Understanding M.2 SSDs in practice and how this relates to NVMe
Modern desktop motherboards feature 'M.2' sockets (or slots) for storage in addition to some number of traditional SATA ports (and not always as many of them as I'd like). This has been confusing me lately as I plan a future PC out, so today I sat down and did some reading to understand the situation both in theory and in practice.
M.2 is more or less a connector (and mounting) standard. Like USB-C ports with their alternate mode, M.2 sockets can potentially support multiple protocols (well, bus interfaces) over the same connector. M.2 sockets are keyed to mark different varieties of what they support. Modern motherboards using M.2 sockets for storage are going to be M.2 with M keying, which potentially supports SATA and PCIe x4 (and SMBus).
M.2 SSDs use either SATA or NVMe as their interface, and generally are M keyed these days. My impression is that M.2 NVMe SSDs cost a bit more than similar M.2 SATA SSDs, but can perform better (perhaps much better). A M.2 SATA SSD requires a M.2 socket that supports SATA; a M.2 NVMe SSD requires a PCIe (x4) capable M.2 socket. Actual motherboards with M.2 sockets don't necessarily support both SATA and PCIe x4 on all of their M.2 sockets. In particular, it seems common to have one M.2 socket that supports both and then a second M.2 socket that only supports PCIe x4, not SATA.
(The corollary is that if you want to have two more or less identical M.2 SSDs in the same motherboard, you generally need them to be M.2 NVMe SSDs. You can probably find a motherboard that has two M.2 sockets that support SATA, but you're going to have a more limited selection.)
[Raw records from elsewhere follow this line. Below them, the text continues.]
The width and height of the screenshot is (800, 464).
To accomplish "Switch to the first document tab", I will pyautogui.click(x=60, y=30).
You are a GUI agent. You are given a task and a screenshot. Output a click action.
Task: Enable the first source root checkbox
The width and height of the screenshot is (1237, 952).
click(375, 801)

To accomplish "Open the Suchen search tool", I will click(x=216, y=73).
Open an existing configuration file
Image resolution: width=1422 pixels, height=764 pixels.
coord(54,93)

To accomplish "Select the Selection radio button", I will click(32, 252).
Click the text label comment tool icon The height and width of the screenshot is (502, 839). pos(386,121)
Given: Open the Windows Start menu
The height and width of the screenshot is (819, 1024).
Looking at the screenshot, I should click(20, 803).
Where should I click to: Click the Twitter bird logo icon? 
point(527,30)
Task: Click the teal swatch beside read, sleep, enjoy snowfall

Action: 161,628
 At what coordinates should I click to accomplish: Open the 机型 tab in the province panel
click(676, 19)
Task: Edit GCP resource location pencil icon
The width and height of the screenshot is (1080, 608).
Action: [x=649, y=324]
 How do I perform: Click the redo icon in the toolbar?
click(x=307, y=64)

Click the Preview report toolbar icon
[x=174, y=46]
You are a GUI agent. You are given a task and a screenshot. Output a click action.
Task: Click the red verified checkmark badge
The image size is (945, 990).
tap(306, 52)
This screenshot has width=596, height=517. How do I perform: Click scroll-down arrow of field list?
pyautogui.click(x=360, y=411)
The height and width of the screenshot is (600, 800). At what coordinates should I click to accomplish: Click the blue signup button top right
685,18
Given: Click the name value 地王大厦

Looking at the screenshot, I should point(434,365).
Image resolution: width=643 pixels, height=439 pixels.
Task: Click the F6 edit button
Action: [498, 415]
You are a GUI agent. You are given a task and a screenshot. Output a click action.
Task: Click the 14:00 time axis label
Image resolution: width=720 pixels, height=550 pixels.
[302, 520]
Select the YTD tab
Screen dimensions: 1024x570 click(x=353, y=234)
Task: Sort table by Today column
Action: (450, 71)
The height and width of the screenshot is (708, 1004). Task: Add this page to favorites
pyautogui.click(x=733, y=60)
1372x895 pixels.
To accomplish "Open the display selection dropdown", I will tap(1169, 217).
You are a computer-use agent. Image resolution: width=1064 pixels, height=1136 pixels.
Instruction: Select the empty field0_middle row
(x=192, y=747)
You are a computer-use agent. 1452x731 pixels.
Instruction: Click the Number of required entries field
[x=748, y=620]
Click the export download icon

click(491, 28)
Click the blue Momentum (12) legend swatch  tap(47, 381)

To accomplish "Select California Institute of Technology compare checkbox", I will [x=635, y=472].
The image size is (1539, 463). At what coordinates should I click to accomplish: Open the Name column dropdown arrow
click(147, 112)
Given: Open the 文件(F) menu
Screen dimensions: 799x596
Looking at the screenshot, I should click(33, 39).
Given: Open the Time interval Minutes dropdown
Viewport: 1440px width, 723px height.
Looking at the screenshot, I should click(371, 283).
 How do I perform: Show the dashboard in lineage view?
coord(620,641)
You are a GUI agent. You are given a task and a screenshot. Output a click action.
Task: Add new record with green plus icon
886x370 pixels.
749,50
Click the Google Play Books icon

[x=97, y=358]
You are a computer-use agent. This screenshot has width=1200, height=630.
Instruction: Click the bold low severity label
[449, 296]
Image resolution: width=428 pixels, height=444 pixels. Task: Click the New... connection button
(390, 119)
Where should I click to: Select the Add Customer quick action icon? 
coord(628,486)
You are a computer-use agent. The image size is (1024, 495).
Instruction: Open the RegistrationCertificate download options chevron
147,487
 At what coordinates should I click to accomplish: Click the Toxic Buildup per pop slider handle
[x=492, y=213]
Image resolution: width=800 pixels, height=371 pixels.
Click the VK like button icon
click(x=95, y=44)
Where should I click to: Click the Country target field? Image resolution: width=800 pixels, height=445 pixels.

On current desktop motherboards, it seems to be very common to not be able to use all of the board's M.2 sockets, SATA ports, and PCIe card slots at once. One or more M.2 SATA ports often overlap with normal SATA ports, while one or more M.2 PCIe x4 can overlap with either normal SATA ports or with a PCIe card slot. The specific overlaps vary between motherboards and don't seem to be purely determined by the Intel or AMD chipset and CPU being used.
(Some of the limitations do seem to be due to the CPU and the chipset, because of a limited supply of PCIe lanes. I don't know enough about PCIe lane topology to fully understand this, although I know more than I did when I started writing this entry.)
The ASUS PRIME Z370-A is typical of what I'm seeing in current desktop motherboards. It has two M.2 sockets, the first with both SATA and PCIE x4 and the second with just PCIe x4. The first socket's SATA steals the regular 'SATA 1' port, but its PCIe x4 is unshared and doesn't conflict with anything. The second socket steals two SATA ports (5 and 6) in PCIe x4 mode but can also run in PCIe x2 mode, which leaves those SATA ports active. So if you only want one NVMe SSD, you get 6 SATA port; if you want one M.2 SATA SSD, you're left with 5 SATA ports; and if you want two M.2 NVMe SSDs (at full speed), you're left with 4 regular SATA ports. The whole thing is rather confusing, and also tedious if you're trying to work out whether a particular current or future disk configuration is possible.
Since I use disks in mirrored pairs, I'm only interested in motherboards with two or more M.2 PCIe (x4) capable sockets. M.2 SATA support is mostly irrelevant to me; if I upgrade from my current SSD (and HD) setup to M.2 drives, it will be to NVMe SSDs.
(You can also get PCIe cards that are PCIe to some number of M.2 PCIe sockets, but obviously they're going to need to go into one of the PCIe slots with lots of PCIe lanes.)